When Harris’s office filed the current complaint that his office privacy had been violated , he employed an ancient ( an barely applicable) state statute that has regulated privacy in the State of Maryland to defend himself. This “wiretapping” statute is a term held over from the McCarthy Era. The use of this statute seems completely out of context to the event. The term , in an if itself, tends to incriminate the public nature of the event, as if covert evil was intended , which was not the case. Maryland’s “wiretapping” statute requires both parties must agree to be “tapped” to allow the covert information to go public. The protesters had no such agreement with the Harris office , thus the charges.

So we get to the big question, why wouldn’t an elected public official within his office expect to be in the public realm at all times? Isn’t personal privacy in a public state office an unreasonable expectation? Wasn’t this state business, and isn’t there a deliberate confusion attempting to confuse the differences between personal world and government business here? I think so.

In Maryland , the Open Meetings Act brought forth the idea that people deserve the right to see their government function. It blew open the “smoke filled “ lobbyist infested corridors of government and let the sunshine in. In many cities and towns there’s a requirement to videotape the town meetings and broadcast them publicly on a public channel to encourage open and transparent governance.

In the same way the MDMJ group felt they had a right to show others what was happening in the meeting with the Harris office. An attempt at making the meeting public is no crime. In this way , the Open Meetings act was more relevant a precedent to guide this public event than any questionable right to privacy our elected officials have conducting business in office.

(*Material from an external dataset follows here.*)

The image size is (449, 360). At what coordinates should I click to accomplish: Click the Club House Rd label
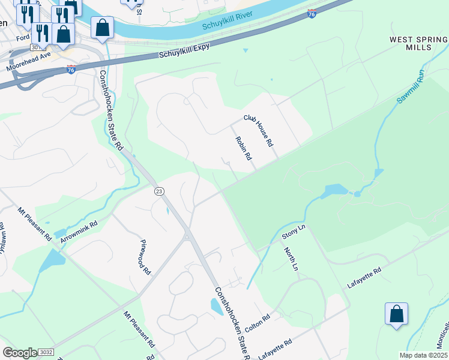(258, 131)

What bothers me most about this is the lack of traditional protocol, 1) why didn’t Harris meet with the crowd as part of his responsibility to his constituents, 2) why didn’t Harris recognize that the MDMJ was only trying to bring others into the room with modern technology, and 3) why would Harris want to avenge a group perfectly within their rights to demonstrate, 4) Why did Harris used a completely outdated ( inapplicable) law to seek revenge on these perfectly peaceful protesters and claim personal sanctuary.

Most of all, this is a sets dangerous precedent that leaders are no longer bound to represent their constituents , can hide behind the wall of secrecy ( privacy) and continue to pretend to do public business in their own shuttered world of dark folly. A hearing for the MDMJ indictment is scheduled in Salisbury in March 22.